_What the task asks:_
Note how many lines in the material have "legend", and give only that figure.

_Records for the exercise:_
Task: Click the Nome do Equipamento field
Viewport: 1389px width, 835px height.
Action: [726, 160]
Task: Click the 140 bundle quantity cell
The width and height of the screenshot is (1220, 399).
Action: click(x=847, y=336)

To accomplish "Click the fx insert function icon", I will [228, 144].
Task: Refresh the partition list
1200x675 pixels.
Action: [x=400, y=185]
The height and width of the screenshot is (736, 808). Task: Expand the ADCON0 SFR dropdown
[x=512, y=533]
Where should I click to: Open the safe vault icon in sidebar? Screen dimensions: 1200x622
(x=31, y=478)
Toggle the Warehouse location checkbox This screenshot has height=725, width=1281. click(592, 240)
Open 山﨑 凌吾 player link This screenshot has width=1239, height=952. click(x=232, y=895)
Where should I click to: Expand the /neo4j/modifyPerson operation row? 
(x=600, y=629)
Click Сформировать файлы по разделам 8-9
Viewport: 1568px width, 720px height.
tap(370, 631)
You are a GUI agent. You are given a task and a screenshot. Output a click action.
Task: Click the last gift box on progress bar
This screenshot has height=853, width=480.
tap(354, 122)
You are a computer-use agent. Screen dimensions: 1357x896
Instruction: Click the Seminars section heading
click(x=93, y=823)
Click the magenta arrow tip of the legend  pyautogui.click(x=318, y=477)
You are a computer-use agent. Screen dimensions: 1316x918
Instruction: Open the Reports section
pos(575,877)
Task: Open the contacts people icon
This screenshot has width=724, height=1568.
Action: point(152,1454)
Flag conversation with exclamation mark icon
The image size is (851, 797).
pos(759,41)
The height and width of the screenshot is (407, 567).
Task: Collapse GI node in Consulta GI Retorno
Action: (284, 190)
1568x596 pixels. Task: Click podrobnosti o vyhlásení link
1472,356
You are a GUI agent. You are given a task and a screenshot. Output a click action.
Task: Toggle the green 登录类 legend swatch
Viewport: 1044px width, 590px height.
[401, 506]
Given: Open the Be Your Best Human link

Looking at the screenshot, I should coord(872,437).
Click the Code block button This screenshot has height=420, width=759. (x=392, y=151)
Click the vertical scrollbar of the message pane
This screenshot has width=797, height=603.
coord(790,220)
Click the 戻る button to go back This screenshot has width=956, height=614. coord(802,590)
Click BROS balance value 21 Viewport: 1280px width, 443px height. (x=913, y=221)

_Solution:_
2